Water and refreshments

Water storage

Maintaining a good supply of water at your campsite saves on multiple trips to the tap or water source, and is essential for remote area camping where access to reliable drinking water is unpredictable.

Water buckets
Large hard shell water containers and buckets are very bulky for transportation and are generally not suitable for us given our limited space, but there are a number of collapsible buckets available that would do the job.
BucketBucket and lid

We recently used the collapsible bucket in the photo above. The one we used in this photo does change the taste of the water and so we wouldn't recommend it for drinking water. Other options include a silicone collapsible bucket, and also a folding bucket suitable for hikers. See examples of your options in our buying guide under the sundry kitchen and laundry items heading at the end of the list.

We use a plastic bowl to ladle the water out so everyone can easily help themselves, and we cover it with a plastic plate to keep it free of any air born contaminants. As opposed to an enclosed water container, a collapsible bucket is easy to clean, fill and carry around when full. It also pops down really well for transport, and as you will see in our camping uses for a bucket article, comes in handy for other purposes around the campsite .

Water dispensers

As with buckets, your typical hard shell water dispensers are very bulky and not suitable for us given our limited car space.

A cheaper alternative, especially if you are concerned about using your bucket for drinking water, is instead to use water bottles or reuse soft drink bottles. You will be able to more easily find spaces in the car for smaller bottles rather than one large one.

A more convenient but expensive option is to use a collapsible water container, but whichever one you choose, make sure it is reported to be food safe and taste free. We have used two different ones in the past that made no reference to food safety and definately were NOT taste free. The ones we used also looked to be compact when folded when we purchased them, but once used were difficult to fold back down again to the same size.

Hiking stores also have a number of flat shaped water taps in different sizes of up to 10 litres, which look very promising.
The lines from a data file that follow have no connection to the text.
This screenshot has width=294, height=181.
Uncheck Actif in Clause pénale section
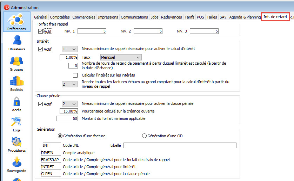coord(41,104)
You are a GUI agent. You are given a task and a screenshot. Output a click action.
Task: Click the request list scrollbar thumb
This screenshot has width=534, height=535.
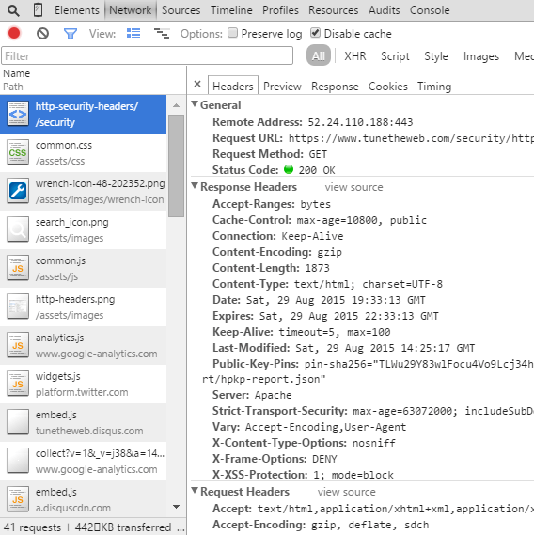pos(177,165)
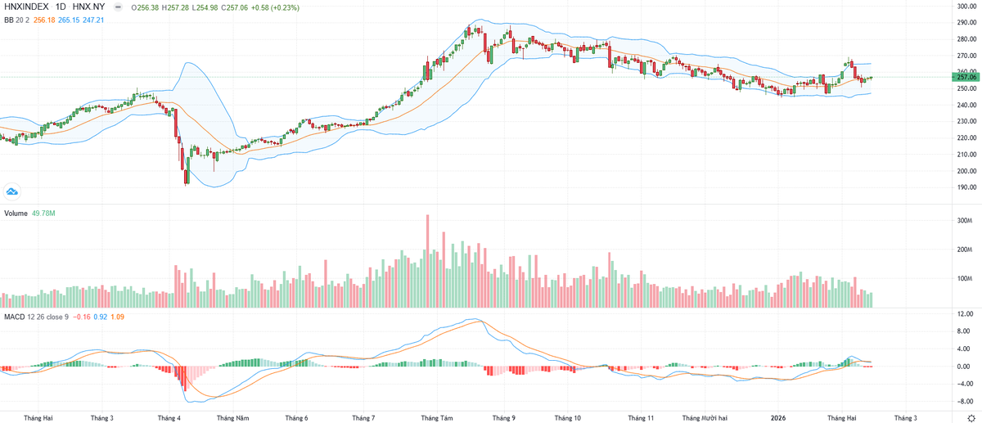
Task: Click the green 257.06 current price label
Action: [x=966, y=77]
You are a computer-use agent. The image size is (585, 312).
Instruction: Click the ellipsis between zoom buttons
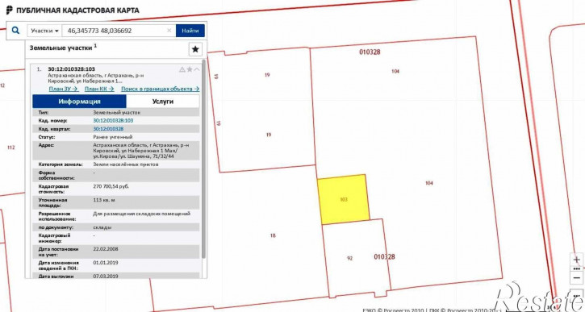pos(577,268)
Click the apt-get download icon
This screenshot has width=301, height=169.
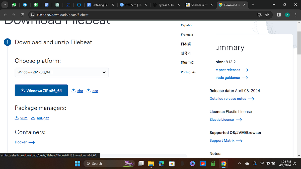[x=33, y=117]
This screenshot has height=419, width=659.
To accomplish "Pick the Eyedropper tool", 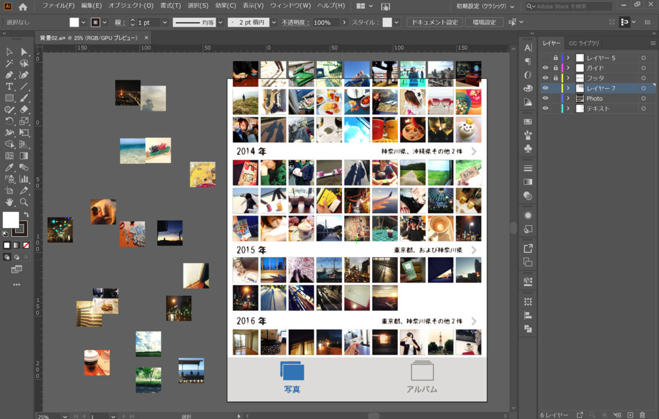I will click(x=9, y=167).
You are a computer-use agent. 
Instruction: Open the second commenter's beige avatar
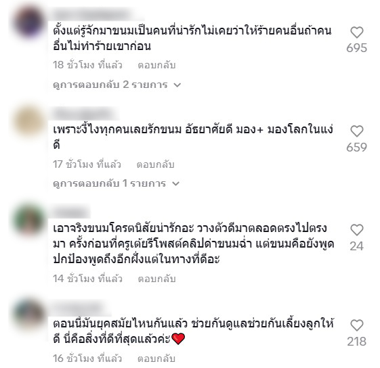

See an example in our buying guide.

Water carriers

With the limited capacity of our car to carry bulky and heavy items, transporting large volumes of water required for remote area travelling and touring can be problematic for us. With limited car space, hard shell water containers are difficult to transport.

Water bladders are, however, easier to transport and come in different shapes and sizes to fit the space available, such as the rear seat foot well area (space permitting) or in the spare tyre compartment (if you can externally fit the spare tyre(s) to the car). If space permits, water bladders should be professionally fitted for safety reasons, and you will need to ensure that the payload of your car is sufficient to carry the additional weight.

Cool drinks / refreshments

And what about the cool drinks and refreshments I here you say. Well, you will be aware that our esky / fridge won't have a huge amount of space for storing liquid refreshments, and you most likely will have limited car space (and possibly weight capacity) to accommodate a second hard shell cooler just for the drinks.

Fortunately for us, eskys and fridges operate most efficiently when full (see our article on tips for managing your icebox / fridge), which means that, as long as you leave some space for the cold air to circulate around your food, any available space can be taken up by drinks and other cool refreshments.

If your fridge is over loaded, you should limit your drinks to those you expect to consume within the next 24 hours. Replenishing the non-alcoholic drinks before you go to bed and the alcoholic drinks in the morning, or at least several hours before you plan to consume them, will help to give you the right cold drinks when you need them.

If you are planning a "big night", one of the spare kitchenware containers could also be filled with ice and used as a drinks tub.